La nueva normalidad de Pedro Sánchez | Letras Libres
artículo no publicado

La nueva normalidad de Pedro Sánchez

El sanchismo es una mezcla de capitalismo woke y corporativismo partidista. Pero es, sobre todo, un nuevo sentido común de izquierdas.

El sanchismo es lo siguiente: es el discurso de Pedro Sánchez en Casa de América, el 31 de agosto, ante empresarios del Ibex35 y acompañado de la música de James Rhodes al piano. Se titulaba “España puede” y en él presentaba el “Plan Nacional de Recuperación, Transformación y Resiliencia”. Con cara de presidente, habló de “estabilidad”, “nuevo clima político”, de “política de altura”, “acuerdos”, “negociación”.

El sanchismo es una mezcla de capitalismo woke y corporativismo partidista. Pero es, sobre todo, un nuevo sentido común de izquierdas.

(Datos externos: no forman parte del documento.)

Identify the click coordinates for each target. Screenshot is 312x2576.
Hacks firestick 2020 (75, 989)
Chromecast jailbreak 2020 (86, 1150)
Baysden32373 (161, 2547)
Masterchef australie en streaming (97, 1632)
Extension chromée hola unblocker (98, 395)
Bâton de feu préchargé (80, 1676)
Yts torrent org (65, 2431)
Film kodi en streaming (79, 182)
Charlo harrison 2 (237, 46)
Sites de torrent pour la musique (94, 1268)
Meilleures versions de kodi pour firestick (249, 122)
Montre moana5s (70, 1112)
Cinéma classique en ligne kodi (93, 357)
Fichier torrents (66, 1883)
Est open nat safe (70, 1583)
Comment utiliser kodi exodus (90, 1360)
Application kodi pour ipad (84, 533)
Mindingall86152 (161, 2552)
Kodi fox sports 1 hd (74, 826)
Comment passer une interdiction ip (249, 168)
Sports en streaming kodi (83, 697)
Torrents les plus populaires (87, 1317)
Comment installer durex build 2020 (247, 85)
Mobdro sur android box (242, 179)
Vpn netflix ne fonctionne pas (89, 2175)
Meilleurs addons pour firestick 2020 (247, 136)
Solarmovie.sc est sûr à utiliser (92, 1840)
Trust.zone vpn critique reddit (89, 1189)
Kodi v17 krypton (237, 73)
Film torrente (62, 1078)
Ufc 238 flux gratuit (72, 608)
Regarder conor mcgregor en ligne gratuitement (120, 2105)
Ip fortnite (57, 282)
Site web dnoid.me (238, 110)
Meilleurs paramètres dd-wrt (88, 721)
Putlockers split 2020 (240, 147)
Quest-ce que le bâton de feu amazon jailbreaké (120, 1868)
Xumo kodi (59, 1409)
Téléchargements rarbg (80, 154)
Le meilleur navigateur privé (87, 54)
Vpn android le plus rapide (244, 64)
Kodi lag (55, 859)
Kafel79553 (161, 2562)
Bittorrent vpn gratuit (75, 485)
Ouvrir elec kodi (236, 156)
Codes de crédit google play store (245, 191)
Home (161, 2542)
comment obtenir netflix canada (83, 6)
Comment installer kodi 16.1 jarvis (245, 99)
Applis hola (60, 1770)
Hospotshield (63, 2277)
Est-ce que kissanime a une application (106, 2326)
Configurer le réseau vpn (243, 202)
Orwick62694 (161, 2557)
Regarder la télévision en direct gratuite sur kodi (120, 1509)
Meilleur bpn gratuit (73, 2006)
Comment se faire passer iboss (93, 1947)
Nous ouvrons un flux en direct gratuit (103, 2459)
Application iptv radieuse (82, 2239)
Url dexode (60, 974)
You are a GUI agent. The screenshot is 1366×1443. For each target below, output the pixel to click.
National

Sánchez ha creado una versión deshilachada y sin mucho entusiasmo de la ceja, del zapaterismo cultural, y la ha combinado con la clásica Tercera Vía (salvo guiños más radicales con el ingreso mínimo, la política económica del gobierno ha sido ortodoxa y con presupuestos del PP).

Ha enterrado el debate que existía hace años sobre el fin de la socialdemocracia. No por méritos propios sino porque ha ahogado el debate a través de una guerra psicológica y de desgaste contra toda la oposición. Ha acabado con la disidencia de izquierdas al integrar a Unidas Podemos en el gobierno y el establishment (y al purgar internamente el PSOE) y ha promovido una sensación de que no hay alternativa: el sanchismo no es de izquierdas, es de progreso, y ¿quién está en contra del progreso?

El presidente del gobierno y sus asesores saben que, al contrario de lo que se suele decir, la izquierda española es muy complaciente. Es un viejo cliché decir que la izquierda es demasiado autocrítica, que es como decir que uno de tus peores defectos es que eres demasiado perfeccionista. Esa autocrítica y perfeccionismo, se dice, provocan su fragmentación y sus fracasos electorales (pero no es así: la fragmentación la provocan el sectarismo y la búsqueda de la pureza y la autenticidad).

El sanchismo ha demostrado que la izquierda española es muy conformista. Se ha conformado con el simbolismo y la retórica de una presidencia de izquierdas. Capturado todo el espacio del centroizquierda y la izquierda radical, anulado el centro, al votante urbano liberal/progresista no le queda otra alternativa que apoyar al gobierno. Quizá no lo hace con entusiasmo, pero eso no importa. Lo importante para Sánchez es conservar el poder y, sobre todo, que nos acostumbremos a que esté en el poder, que es a lo que aspiran todos los líderes. A través de la versión más cínica de la política (la guerra cultural y mediática, la manipulación, el eufemismo y la ocultación) aspira a la pospolítica, que es la resignación.

El nuevo sentido común de izquierdas sanchista es intocable. La ineptitud de la oposición le ha ayudado. El PP está perdido y sin ideas. Solo consigue llamar la atención cuando hace el ridículo, y el gobierno, en una estrategia cínica, convirtió a Madrid y a la gestión nefasta de Ayuso en la responsable principal de las terribles cifras de mortalidad y contagios en todo el país (el diputado del PSOE Rafael Simancas llegó a decir: “¿Por qué España está en cifras tan altas de contagiados y de fallecidos por la Covid? Porque en España está la Comunidad de Madrid”). Ciudadanos está ejerciendo de partido liberal demócrata que bascula y negocia, pero es demasiado pequeño para ejercer influencia. Y Vox, como ha señalado Jorge del Palacio, es el mejor aliado de Sánchez: “A Sánchez enfrentarse a Vox le sirve para barnizarse de radical y seguir absorbiendo votos de un Podemos desnortado, que aún sigue pensando cómo ejercer de oposición y Gobierno a la vez. Mientras que, al mismo tiempo, ofrece a Vox el protagonismo y la visibilidad que necesita para presentarse como el partido que lidera la verdadera oposición al Gobierno.”

En este nuevo sentido común de izquierdas, la pandemia es un evento exógeno, una catástrofe natural como un terremoto, del que no tiene apenas responsabilidad el gobierno. Durante los peores momentos de la pandemia, señalar los fallos del gobierno en la gestión de la pandemia era dar munición a la oposición y jugar electoralmente con las vidas de la gente. Señalar hoy que España ha sufrido la segunda peor caída del PIB de la OCDE o que tiene el mayor número de contagios por millón de habitantes de Europa es polarizar. No existe alternativa al sanchismo, que se ha convertido en la verdadera nueva normalidad.